Il semble bien que ce ne soit pas seulement vis-à-vis de la « nouvelle génération » que Laurent Van Kote ait « des comptes à régler ». Ainsi, tout récemment, à Vannes, le 22 novembre 2013, lors d’une « Rencontre nationale danse » consacrée aux « arpenteurs des années 80, entre héritage et transmission », le délégué à la danse a réussi l’exploit de faire un exposé sur ces années pionnières, en ne parlant que des mécanismes ministériels d’aide à la création (que dans la salle, tout le monde connaissait déjà par coeur), sans citer un seul nom d’artiste ! Il est bien connu que la danse n’est pas faite par le corps des danseurs et chorégraphes, pas à pas sur le plancher des studios de danse, mais par des fonctionnaires zélés qui foulent la moquette des bureaux de la rue de Valois.

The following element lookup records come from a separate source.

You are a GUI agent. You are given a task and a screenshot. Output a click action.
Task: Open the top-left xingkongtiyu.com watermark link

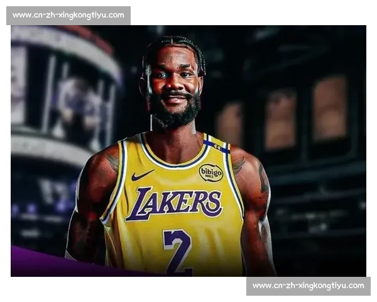coord(68,15)
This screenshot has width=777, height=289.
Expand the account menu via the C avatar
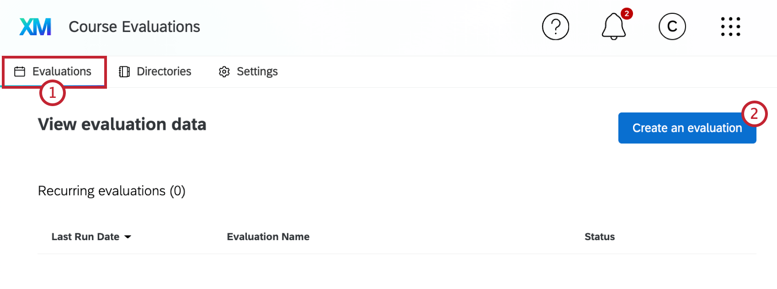pos(672,27)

Quand on tend à effacer l’histoire des corps, le mot qui s’impose est celui de révisionnisme… Et la seule question qui puisse être posée est la suivante : que fait-encore, sous un gouvernement « de gauche », un tel personnage à la délégation à la danse ? Que ne l’a-t-on envoyé se refaire une santé comme conseiller à Wallis et Futuna pour inspecter la danse des requins du Pacifique ? Si Laurent Van Kote est encore en poste, c’est que le problème dépasse de loin sa personne. Ou en d’autres termes, de quoi Laurent Van Kote est-il le nom ? Que l’on imagine qu’avant lui, à la délégation à la danse, se sont illustrées des personnalités telles que Igor Eisner et Françoise Adret, Brigitte Lefèvre, Jean-Christophe Paré, qui furent chacun à leur manière, de vrais militants passionnés au sein du ministère. Il est triste de constater que le nom de Laurent Van Kote est aujourd’hui celui d’une absence de véritable politique pour la danse. Certes, la toute récente nomination de Mathilde Monnier à la direction du Centre national de la danse, laisse augurer un nouveau souffle pour cet Etablissement Public « Industriel et Commercial ». Mais de même qu’une hirondelle ne fait pas le printemps, une Mathilde Monnier ne fera pas à elle seule toute l’embellie dont la danse a besoin. Aurélie Filippetti a semble-t-il commencé à reprendre les choses en mains, comme le Premier ministre l’a fait avec Bercy. Il était grand temps ! Mais il reste encore à la ministre de la Culture et de la Communication, bien du pain sur le plancher des danseurs.